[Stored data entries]
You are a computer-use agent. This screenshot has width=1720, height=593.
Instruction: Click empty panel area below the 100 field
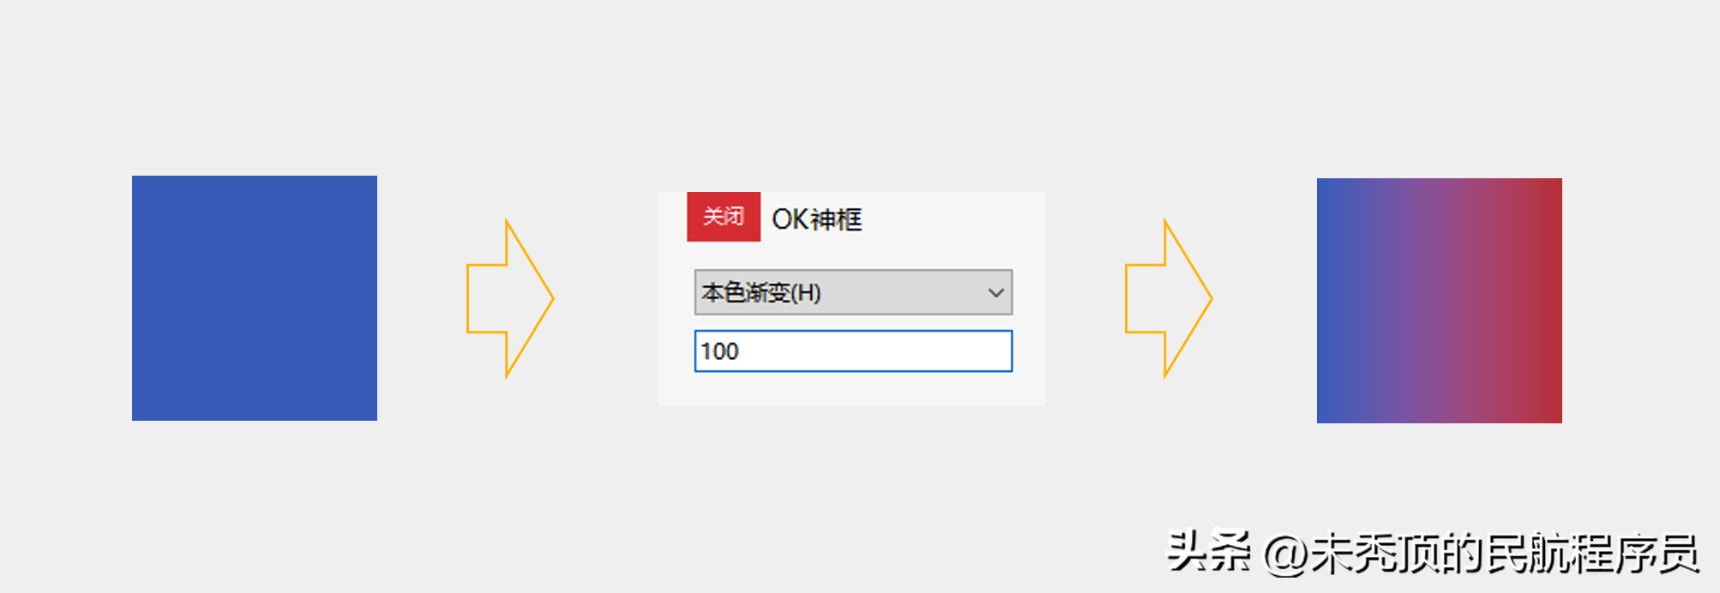(851, 390)
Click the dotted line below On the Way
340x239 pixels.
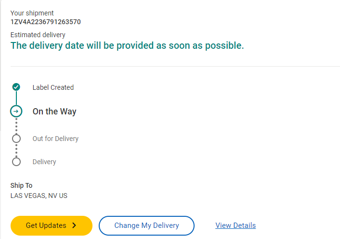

● **Your objective**
Only the records themselves, retyped exactly, belong in the answer; please leave all images behind.

● **Result for this task**
You are a computer-use agent. This screenshot has width=1720, height=593.
Instruction: Click empty panel area below the 100 field
(851, 390)
Click the dotted line below On the Way
340x239 pixels.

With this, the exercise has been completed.